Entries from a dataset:
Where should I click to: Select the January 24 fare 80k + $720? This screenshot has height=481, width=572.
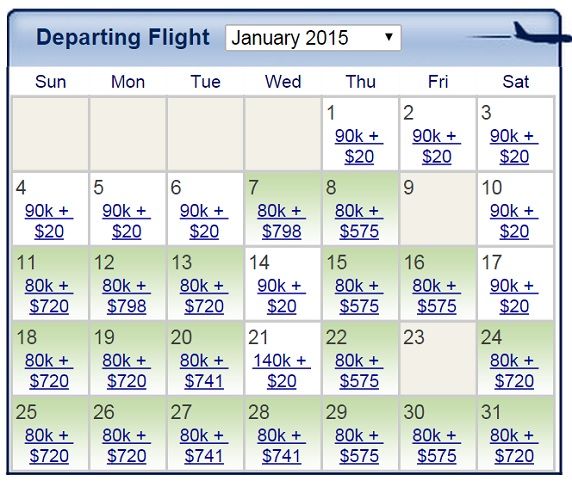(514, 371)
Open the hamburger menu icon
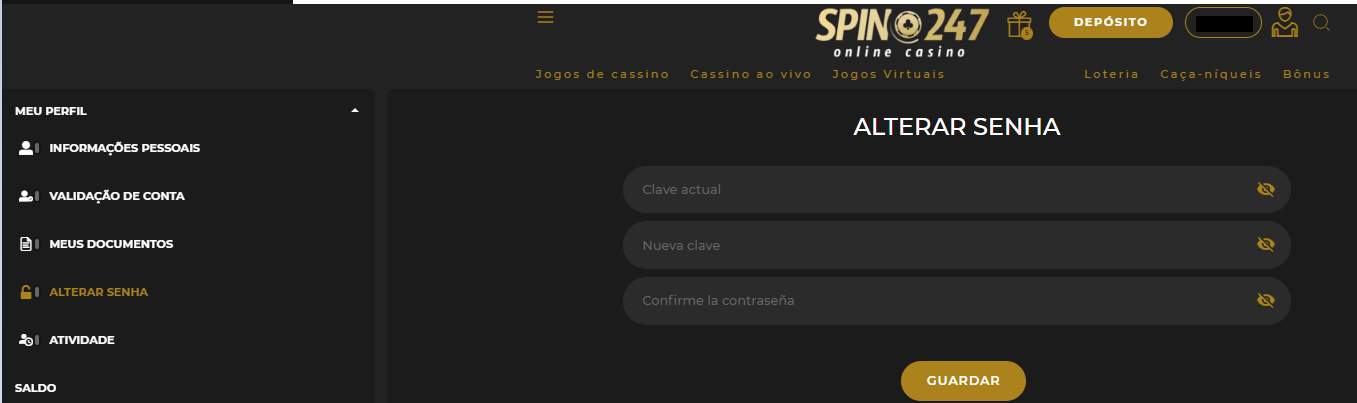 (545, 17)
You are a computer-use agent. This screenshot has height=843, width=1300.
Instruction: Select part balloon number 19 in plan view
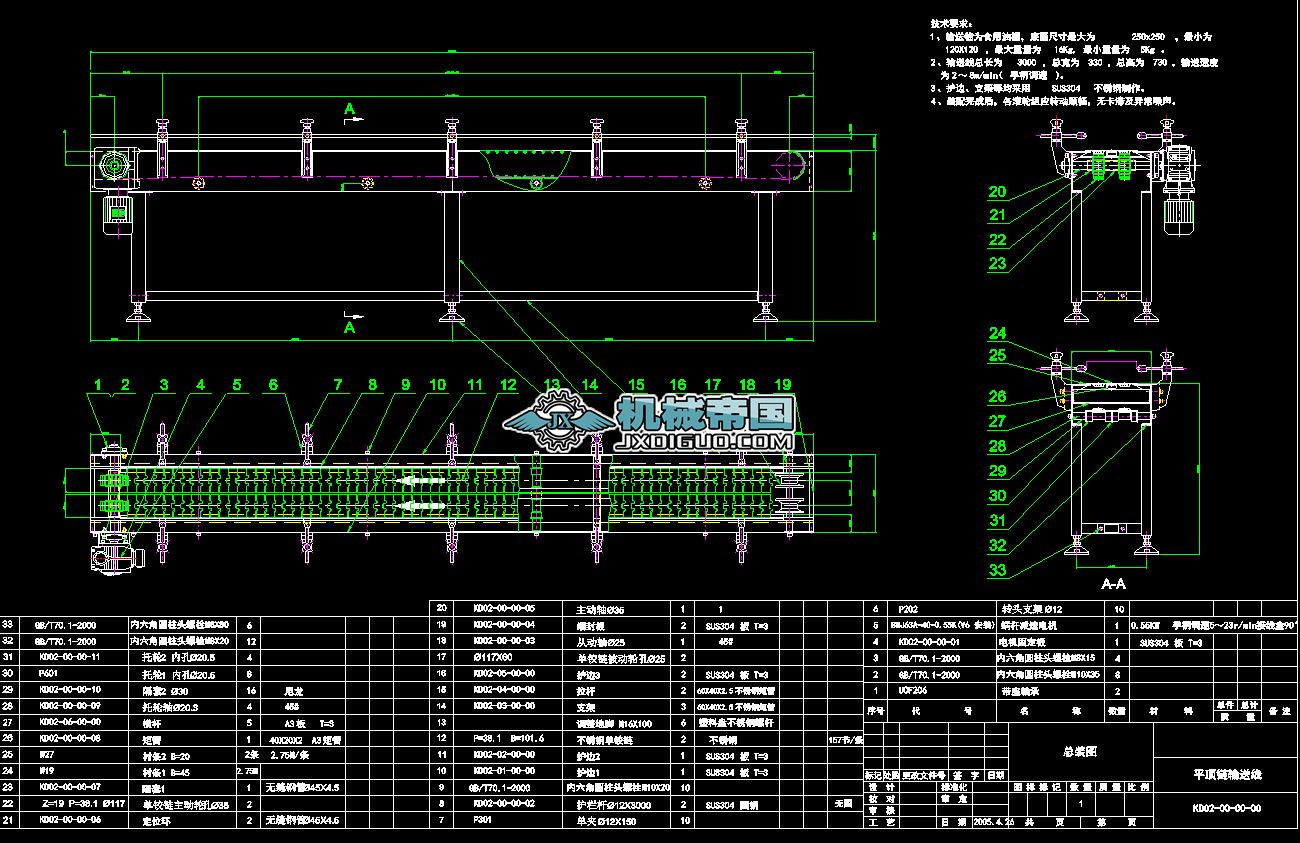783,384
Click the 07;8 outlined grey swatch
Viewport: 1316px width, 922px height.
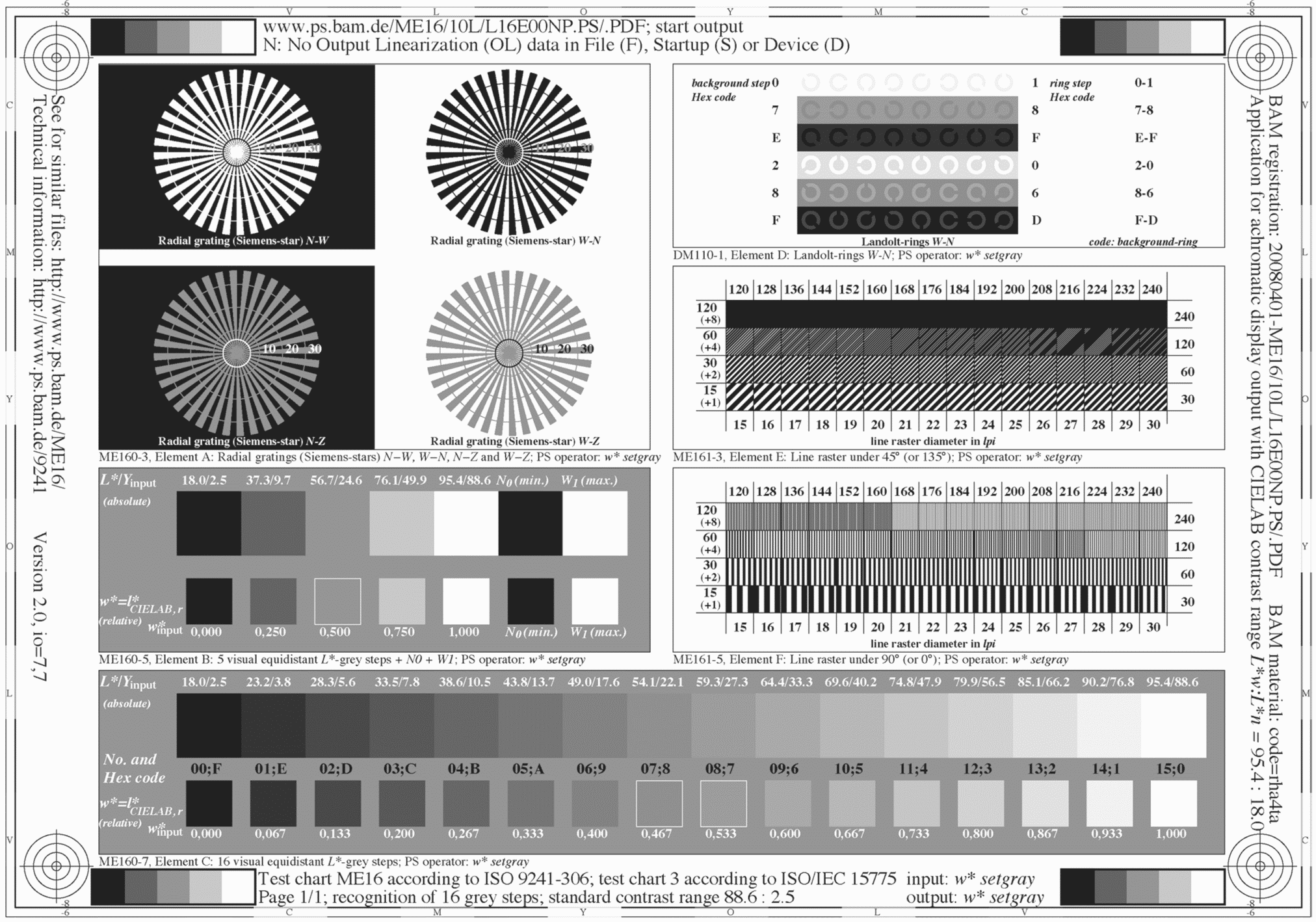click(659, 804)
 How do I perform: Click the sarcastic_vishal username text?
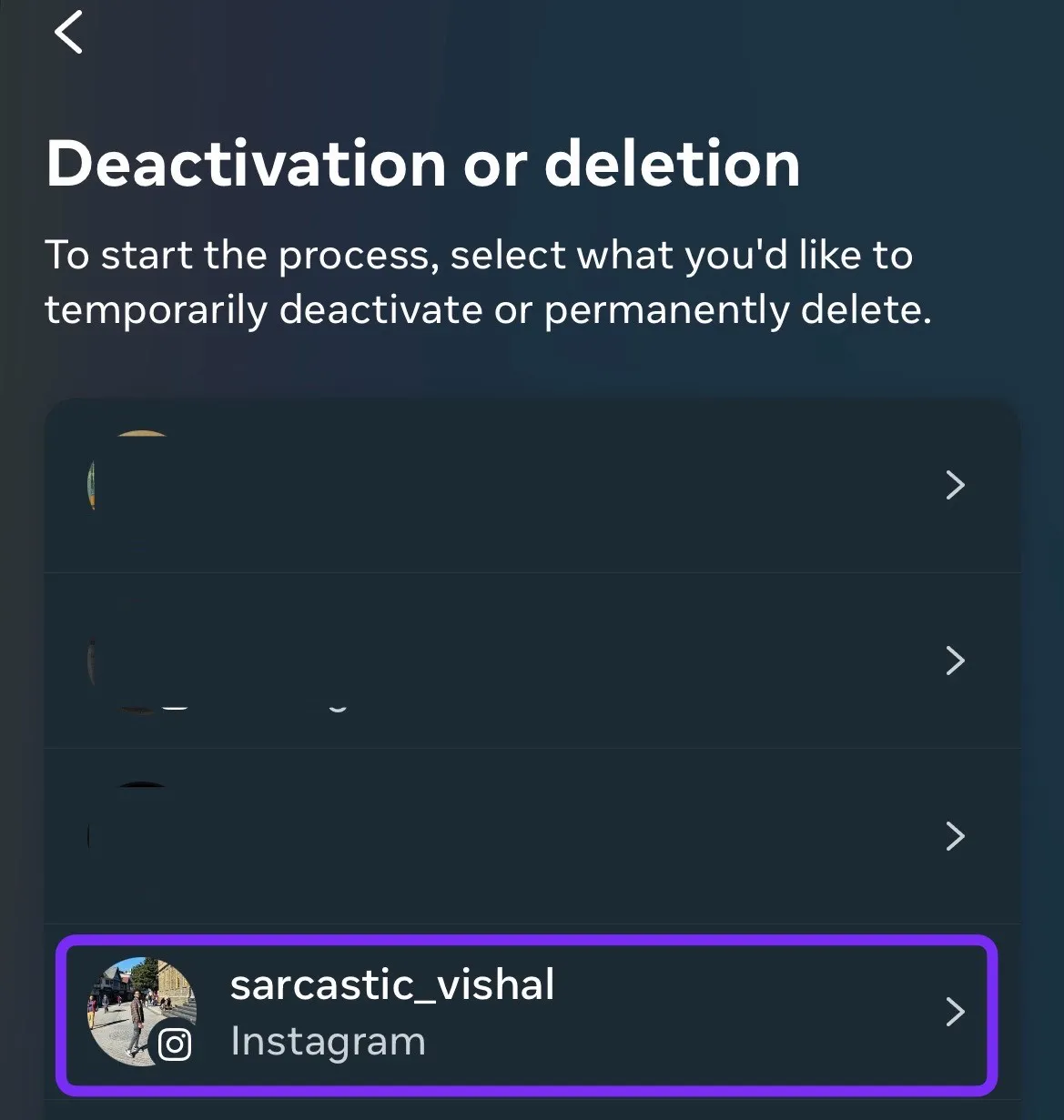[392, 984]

◆ **WHAT THE TASK REQUIRES**:
Turn the entries above into a JSON list of strings, one string per line, with blank lines skipped and the pictures left out.

◆ **FINISHED TASK**:
[
  "Where should I click to: Select the January 24 fare 80k + $720? This screenshot has height=481, width=572.",
  "(514, 371)",
  "Open the hamburger menu icon",
  " (545, 17)",
  "You are a computer-use agent. This screenshot has height=843, width=1300.",
  "Instruction: Select part balloon number 19 in plan view",
  "783,384",
  "Click the 07;8 outlined grey swatch",
  "Viewport: 1316px width, 922px height.",
  "click(659, 804)",
  " How do I perform: Click the sarcastic_vishal username text?",
  "[392, 984]"
]